== PROVIDED DATA

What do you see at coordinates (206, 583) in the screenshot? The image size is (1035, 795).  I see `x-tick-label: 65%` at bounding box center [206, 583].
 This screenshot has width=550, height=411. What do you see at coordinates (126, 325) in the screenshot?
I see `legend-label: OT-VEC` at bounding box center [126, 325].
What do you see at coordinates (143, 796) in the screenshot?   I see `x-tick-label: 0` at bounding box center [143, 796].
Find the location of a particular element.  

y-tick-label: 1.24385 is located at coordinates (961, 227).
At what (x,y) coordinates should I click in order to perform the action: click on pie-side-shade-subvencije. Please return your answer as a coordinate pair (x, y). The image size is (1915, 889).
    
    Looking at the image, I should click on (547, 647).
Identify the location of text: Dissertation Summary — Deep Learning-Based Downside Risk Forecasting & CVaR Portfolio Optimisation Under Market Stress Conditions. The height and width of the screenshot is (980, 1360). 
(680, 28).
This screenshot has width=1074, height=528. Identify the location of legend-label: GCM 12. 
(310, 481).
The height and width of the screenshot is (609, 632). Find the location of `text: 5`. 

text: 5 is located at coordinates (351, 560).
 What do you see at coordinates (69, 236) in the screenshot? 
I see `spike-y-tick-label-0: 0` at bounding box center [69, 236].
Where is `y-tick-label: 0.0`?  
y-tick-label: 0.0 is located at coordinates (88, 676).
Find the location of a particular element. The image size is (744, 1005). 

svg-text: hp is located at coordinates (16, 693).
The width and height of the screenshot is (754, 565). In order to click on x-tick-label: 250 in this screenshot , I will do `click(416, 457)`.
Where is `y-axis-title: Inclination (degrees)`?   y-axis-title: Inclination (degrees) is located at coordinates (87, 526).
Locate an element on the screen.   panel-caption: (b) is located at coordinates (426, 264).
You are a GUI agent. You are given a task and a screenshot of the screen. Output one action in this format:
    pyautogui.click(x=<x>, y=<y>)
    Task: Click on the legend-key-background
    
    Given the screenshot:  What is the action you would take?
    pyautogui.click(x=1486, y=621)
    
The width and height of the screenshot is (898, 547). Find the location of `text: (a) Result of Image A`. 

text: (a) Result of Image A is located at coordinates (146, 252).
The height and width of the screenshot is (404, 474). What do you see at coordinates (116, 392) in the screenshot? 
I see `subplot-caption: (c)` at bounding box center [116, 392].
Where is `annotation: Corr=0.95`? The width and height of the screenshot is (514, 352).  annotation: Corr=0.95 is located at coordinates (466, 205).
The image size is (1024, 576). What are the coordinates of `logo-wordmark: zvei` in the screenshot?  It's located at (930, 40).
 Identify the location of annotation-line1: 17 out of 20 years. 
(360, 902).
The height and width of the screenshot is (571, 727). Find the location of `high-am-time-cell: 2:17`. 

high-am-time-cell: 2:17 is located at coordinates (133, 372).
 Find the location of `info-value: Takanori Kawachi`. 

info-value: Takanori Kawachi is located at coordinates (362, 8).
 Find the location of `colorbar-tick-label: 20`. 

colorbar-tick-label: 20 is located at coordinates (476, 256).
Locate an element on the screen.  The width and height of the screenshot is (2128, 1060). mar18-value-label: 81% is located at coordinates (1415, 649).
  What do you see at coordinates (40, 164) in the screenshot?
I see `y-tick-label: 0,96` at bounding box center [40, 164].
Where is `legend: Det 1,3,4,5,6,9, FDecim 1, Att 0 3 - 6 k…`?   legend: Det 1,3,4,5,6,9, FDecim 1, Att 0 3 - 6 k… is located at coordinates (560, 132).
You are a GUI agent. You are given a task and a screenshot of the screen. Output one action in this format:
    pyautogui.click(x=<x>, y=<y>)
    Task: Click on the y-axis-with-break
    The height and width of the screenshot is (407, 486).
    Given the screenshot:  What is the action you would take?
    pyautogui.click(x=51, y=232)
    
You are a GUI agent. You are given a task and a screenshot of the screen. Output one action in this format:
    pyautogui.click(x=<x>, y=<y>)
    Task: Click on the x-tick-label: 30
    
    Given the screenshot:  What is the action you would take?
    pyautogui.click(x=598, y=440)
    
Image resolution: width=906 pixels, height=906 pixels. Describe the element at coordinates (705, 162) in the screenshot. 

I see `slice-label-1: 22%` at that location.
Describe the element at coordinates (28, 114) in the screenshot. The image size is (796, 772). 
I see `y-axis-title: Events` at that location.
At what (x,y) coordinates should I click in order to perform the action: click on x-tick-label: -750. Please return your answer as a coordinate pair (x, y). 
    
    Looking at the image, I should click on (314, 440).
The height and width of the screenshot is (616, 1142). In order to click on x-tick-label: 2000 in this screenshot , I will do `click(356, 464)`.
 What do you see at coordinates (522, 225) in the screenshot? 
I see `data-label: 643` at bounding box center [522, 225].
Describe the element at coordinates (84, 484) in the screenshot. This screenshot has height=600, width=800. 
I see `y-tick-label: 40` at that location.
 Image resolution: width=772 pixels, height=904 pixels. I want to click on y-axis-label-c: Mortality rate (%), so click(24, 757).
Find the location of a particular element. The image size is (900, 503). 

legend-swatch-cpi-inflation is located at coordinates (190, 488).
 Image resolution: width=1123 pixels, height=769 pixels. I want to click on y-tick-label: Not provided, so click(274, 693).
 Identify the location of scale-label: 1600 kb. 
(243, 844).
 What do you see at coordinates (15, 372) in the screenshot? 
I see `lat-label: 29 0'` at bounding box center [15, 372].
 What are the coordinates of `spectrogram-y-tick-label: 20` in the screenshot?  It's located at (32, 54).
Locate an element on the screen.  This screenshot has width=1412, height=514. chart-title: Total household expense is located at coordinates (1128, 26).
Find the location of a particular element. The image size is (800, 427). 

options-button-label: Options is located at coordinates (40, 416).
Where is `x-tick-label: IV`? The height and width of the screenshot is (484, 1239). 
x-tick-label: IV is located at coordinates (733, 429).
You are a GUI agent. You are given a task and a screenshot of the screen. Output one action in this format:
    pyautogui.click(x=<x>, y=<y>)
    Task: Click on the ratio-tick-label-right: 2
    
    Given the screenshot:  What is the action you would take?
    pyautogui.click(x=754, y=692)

====

PROMPT: Rewrite all of the rows above, replacing "GUI agent" with "interface agent" wherever it occurs and leaving everything else unchanged.

ANSWER:
What do you see at coordinates (206, 583) in the screenshot? The image size is (1035, 795).  I see `x-tick-label: 65%` at bounding box center [206, 583].
 This screenshot has width=550, height=411. What do you see at coordinates (126, 325) in the screenshot?
I see `legend-label: OT-VEC` at bounding box center [126, 325].
What do you see at coordinates (143, 796) in the screenshot?   I see `x-tick-label: 0` at bounding box center [143, 796].
Find the location of a particular element.  

y-tick-label: 1.24385 is located at coordinates (961, 227).
At what (x,y) coordinates should I click in order to perform the action: click on pie-side-shade-subvencije. Please return your answer as a coordinate pair (x, y). The image size is (1915, 889).
    
    Looking at the image, I should click on (547, 647).
Identify the location of text: Dissertation Summary — Deep Learning-Based Downside Risk Forecasting & CVaR Portfolio Optimisation Under Market Stress Conditions. The height and width of the screenshot is (980, 1360). 
(680, 28).
This screenshot has width=1074, height=528. Identify the location of legend-label: GCM 12. 
(310, 481).
The height and width of the screenshot is (609, 632). Find the location of `text: 5`. 

text: 5 is located at coordinates (351, 560).
 What do you see at coordinates (69, 236) in the screenshot? 
I see `spike-y-tick-label-0: 0` at bounding box center [69, 236].
Where is `y-tick-label: 0.0`?  
y-tick-label: 0.0 is located at coordinates (88, 676).
Find the location of a particular element. The image size is (744, 1005). 

svg-text: hp is located at coordinates (16, 693).
The width and height of the screenshot is (754, 565). In order to click on x-tick-label: 250 in this screenshot , I will do `click(416, 457)`.
Where is `y-axis-title: Inclination (degrees)`?   y-axis-title: Inclination (degrees) is located at coordinates (87, 526).
Locate an element on the screen.   panel-caption: (b) is located at coordinates (426, 264).
You are a interface agent. You are given a task and a screenshot of the screen. Output one action in this format:
    pyautogui.click(x=<x>, y=<y>)
    Task: Click on the legend-key-background
    
    Given the screenshot:  What is the action you would take?
    pyautogui.click(x=1486, y=621)
    
The width and height of the screenshot is (898, 547). Find the location of `text: (a) Result of Image A`. 

text: (a) Result of Image A is located at coordinates (146, 252).
The height and width of the screenshot is (404, 474). What do you see at coordinates (116, 392) in the screenshot? 
I see `subplot-caption: (c)` at bounding box center [116, 392].
Where is `annotation: Corr=0.95`? The width and height of the screenshot is (514, 352).  annotation: Corr=0.95 is located at coordinates (466, 205).
The image size is (1024, 576). What are the coordinates of `logo-wordmark: zvei` in the screenshot?  It's located at (930, 40).
 Identify the location of annotation-line1: 17 out of 20 years. 
(360, 902).
The height and width of the screenshot is (571, 727). Find the location of `high-am-time-cell: 2:17`. 

high-am-time-cell: 2:17 is located at coordinates (133, 372).
 Find the location of `info-value: Takanori Kawachi`. 

info-value: Takanori Kawachi is located at coordinates (362, 8).
 Find the location of `colorbar-tick-label: 20`. 

colorbar-tick-label: 20 is located at coordinates (476, 256).
Locate an element on the screen.  The width and height of the screenshot is (2128, 1060). mar18-value-label: 81% is located at coordinates (1415, 649).
  What do you see at coordinates (40, 164) in the screenshot?
I see `y-tick-label: 0,96` at bounding box center [40, 164].
Where is `legend: Det 1,3,4,5,6,9, FDecim 1, Att 0 3 - 6 k…`?   legend: Det 1,3,4,5,6,9, FDecim 1, Att 0 3 - 6 k… is located at coordinates (560, 132).
You are a interface agent. You are given a task and a screenshot of the screen. Output one action in this format:
    pyautogui.click(x=<x>, y=<y>)
    Task: Click on the y-axis-with-break
    The height and width of the screenshot is (407, 486).
    Given the screenshot:  What is the action you would take?
    pyautogui.click(x=51, y=232)
    
You are a interface agent. You are given a task and a screenshot of the screen. Output one action in this format:
    pyautogui.click(x=<x>, y=<y>)
    Task: Click on the x-tick-label: 30
    
    Given the screenshot:  What is the action you would take?
    pyautogui.click(x=598, y=440)
    
Image resolution: width=906 pixels, height=906 pixels. Describe the element at coordinates (705, 162) in the screenshot. 

I see `slice-label-1: 22%` at that location.
Describe the element at coordinates (28, 114) in the screenshot. The image size is (796, 772). 
I see `y-axis-title: Events` at that location.
At what (x,y) coordinates should I click in order to perform the action: click on x-tick-label: -750. Please return your answer as a coordinate pair (x, y). 
    
    Looking at the image, I should click on (314, 440).
The height and width of the screenshot is (616, 1142). In order to click on x-tick-label: 2000 in this screenshot , I will do `click(356, 464)`.
 What do you see at coordinates (522, 225) in the screenshot? 
I see `data-label: 643` at bounding box center [522, 225].
Describe the element at coordinates (84, 484) in the screenshot. This screenshot has height=600, width=800. 
I see `y-tick-label: 40` at that location.
 Image resolution: width=772 pixels, height=904 pixels. I want to click on y-axis-label-c: Mortality rate (%), so click(24, 757).
Find the location of a particular element. The image size is (900, 503). 

legend-swatch-cpi-inflation is located at coordinates (190, 488).
 Image resolution: width=1123 pixels, height=769 pixels. I want to click on y-tick-label: Not provided, so click(274, 693).
 Identify the location of scale-label: 1600 kb. 
(243, 844).
 What do you see at coordinates (15, 372) in the screenshot? 
I see `lat-label: 29 0'` at bounding box center [15, 372].
 What are the coordinates of `spectrogram-y-tick-label: 20` in the screenshot?  It's located at (32, 54).
Locate an element on the screen.  This screenshot has width=1412, height=514. chart-title: Total household expense is located at coordinates (1128, 26).
Find the location of a particular element. The image size is (800, 427). 

options-button-label: Options is located at coordinates (40, 416).
Where is `x-tick-label: IV`? The height and width of the screenshot is (484, 1239). 
x-tick-label: IV is located at coordinates (733, 429).
You are a interface agent. You are given a task and a screenshot of the screen. Output one action in this format:
    pyautogui.click(x=<x>, y=<y>)
    Task: Click on the ratio-tick-label-right: 2
    
    Given the screenshot:  What is the action you would take?
    pyautogui.click(x=754, y=692)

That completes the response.